As our daily lives move online more and more, nefarious scammers are on the lookout for their next victim. Their goal is to trick you into sending them your hard-earned money electronically. So how do you avoid these types of scams and keep your money safe? We will go over best practices recommended by the National Automated Clearing House Association (NACHA) as well as some of our own tips to protect you from becoming a victim. Lastly, we’ll go over a few other scams to be aware of. Let’s begin!
Pick up the phone
When in doubt, call the person contacting you to verify the payment information whether it’s a business partner, colleague, or vendor asking for payment. Dial the number yourself and don’t rely on numbers from email signatures or texts. Always confirm changes by calling and don’t only rely on emails or texts.

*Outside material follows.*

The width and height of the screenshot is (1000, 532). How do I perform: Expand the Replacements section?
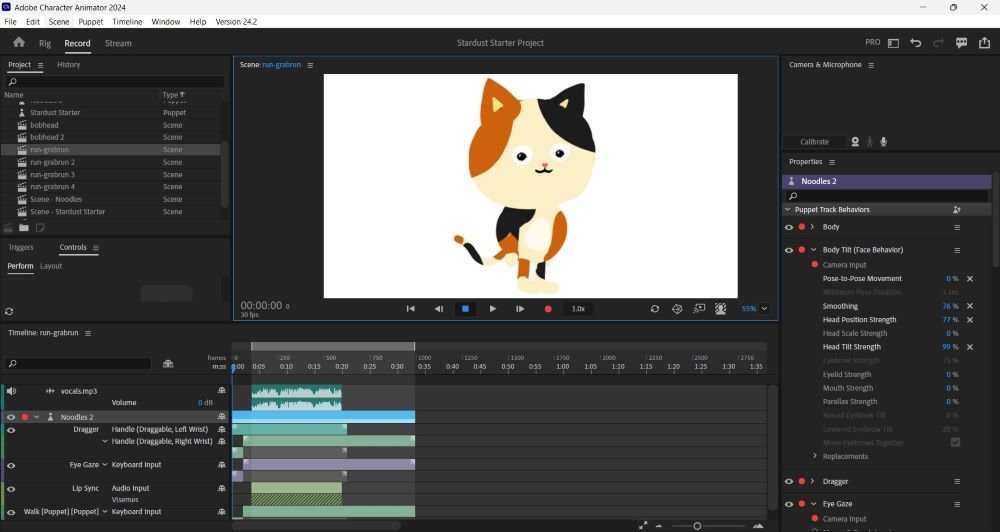click(x=815, y=456)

Be wary of unfamiliar payment information
Any time new account information is provided for a regular wire payment you should be skeptical and act with caution.
Don’t click links and attachments right away
Even if the message you receive appears to come from a trusted source, it may be a scammer phishing for sensitive information like your password, account information, or other sensitive information. Links sent by scammers can contain malware, so you want to be especially careful before you click one.
Confirm email addresses
Your eyes can deceive you. It’s very common for fraudsters to make email addresses that look just like legitimate addresses. They’ll copy company email naming conventions that they find online and tweak them just enough to trick you so review addresses carefully!
If the request you receive states that funds need to be sent right away, you’re most likely dealing with a fraudster. A key sign that this is the case is the requestor saying that they only want to be communicated with through email.
Know your people
So, you’re considering working with a new company. What should you do to make sure they’re trustworthy? One way to find out is to do some research online. Search for the company’s name followed by the word scam or complaint.
Watch what you post
Being mindful of the information you post on social media and company websites is always a good idea. Fraud can be committed using this information and the last thing you want is for a tweet or photo you post to be the reason the fraud was successful.
Consolidate your financial information
Keeping your financial information on a minimal number of devices helps reduce the risk of your information being accessed by unauthorized users.
Make security part of your everyday
By using multi-factor authentication, you help make your information that much harder to be accessed by the wrong individuals. This includes dual control for electronic fund transfers.
Let technology help
There are systems that can be set up to flag emails with suspicious extensions like company emails (such as, .co instead of .com). The more email variations you can register, the better.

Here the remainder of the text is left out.